Palliative care is provided by a team that includes physicians, nurses and other specialists who work together with a patient’s own doctor to provide an extra layer of support. It is appropriate at any age and any stage in a serious illness and can be provided along with curative treatment.
A Rapidly Growing Trend in Health Care
Over the last decade palliative care has been one of the fastest growing trends in health care. In fact, the number of palliative care teams within U.S. hospitals has increased 148%, from more than 600 in the year 2000 to more than 1,600 today.
This growth has occurred primarily in response to the increasing number of Americans living with serious and chronic illnesses and to the caregiving realities faced by their families. But palliative care has also been embraced for the simple reason it gives patients and families control and choice over their own care.
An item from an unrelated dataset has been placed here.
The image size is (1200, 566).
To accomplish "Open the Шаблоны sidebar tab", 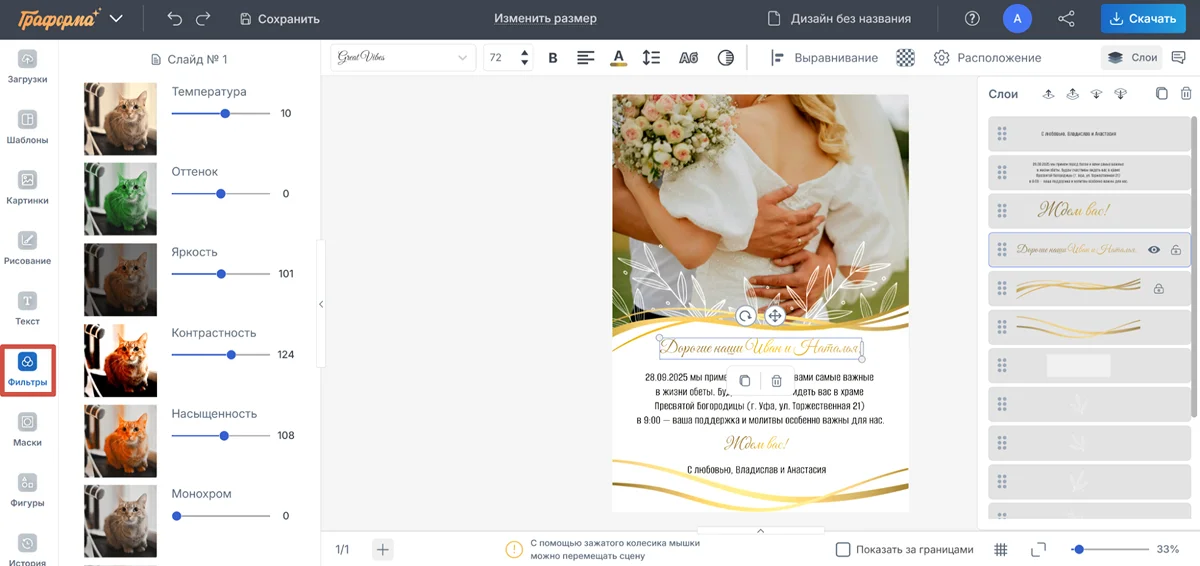I will (28, 128).
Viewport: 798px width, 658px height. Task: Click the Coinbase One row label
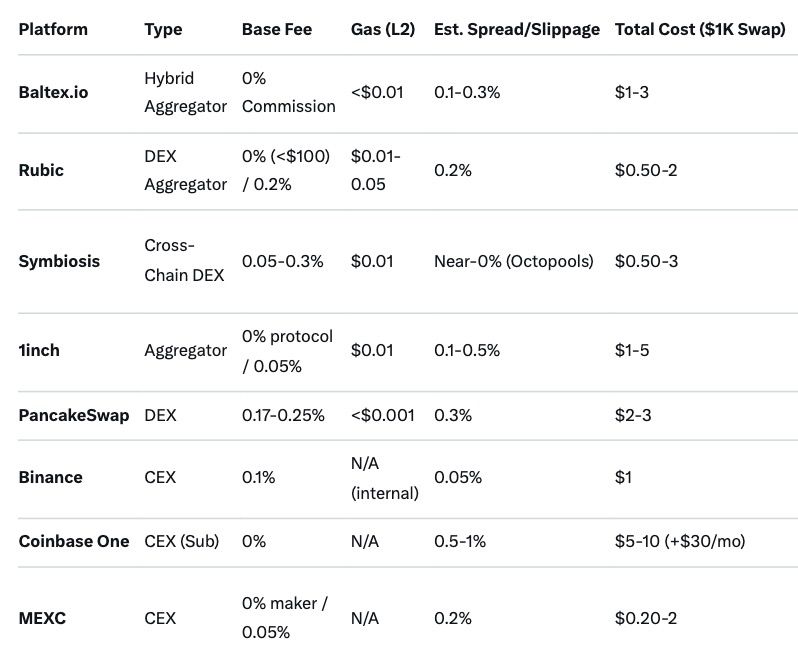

The strong partnership of patient, family and the palliative care team ensures that treatment goals are established and coordinated and full communication is maintained in what is often a long, complex course of serious illness.
Research Shows People Want Palliative Care
Palliative care is expected to increase as the public becomes more aware of its benefits. Recent public opinion research by the national polling firm Public Opinion Strategies reveals that even for those patients who are uninformed about palliative care, once they understand what it is, 92% report they would be highly likely to consider palliative care for themselves or their families if they had a serious illness. 92% also said they believe patients should have access to this type of care at hospitals nationwide.
Improved Quality Leads to Cost Reduction
Today, approximately 90 million Americans are living with serious illness, and this number is expected to more than double over the next 25 years. About 20% of all Medicare beneficiaries have 5 or more chronic conditions, and two-thirds of Medicare spending goes to cover their care. This patient population is also the most likely to benefit from palliative care. Recent studies indicate that by closely matching treatments with patients’ goals, and improving their quality of life, palliative care can provide substantial cost reduction.
Policy Changes Would Help
Policy initiatives that address workforce needs, research and patient access could rapidly bring palliative care to scale in the United States. The implementation of such policies would help meet the needs of our sickest children and a growing population of older Americans with long-term chronic conditions.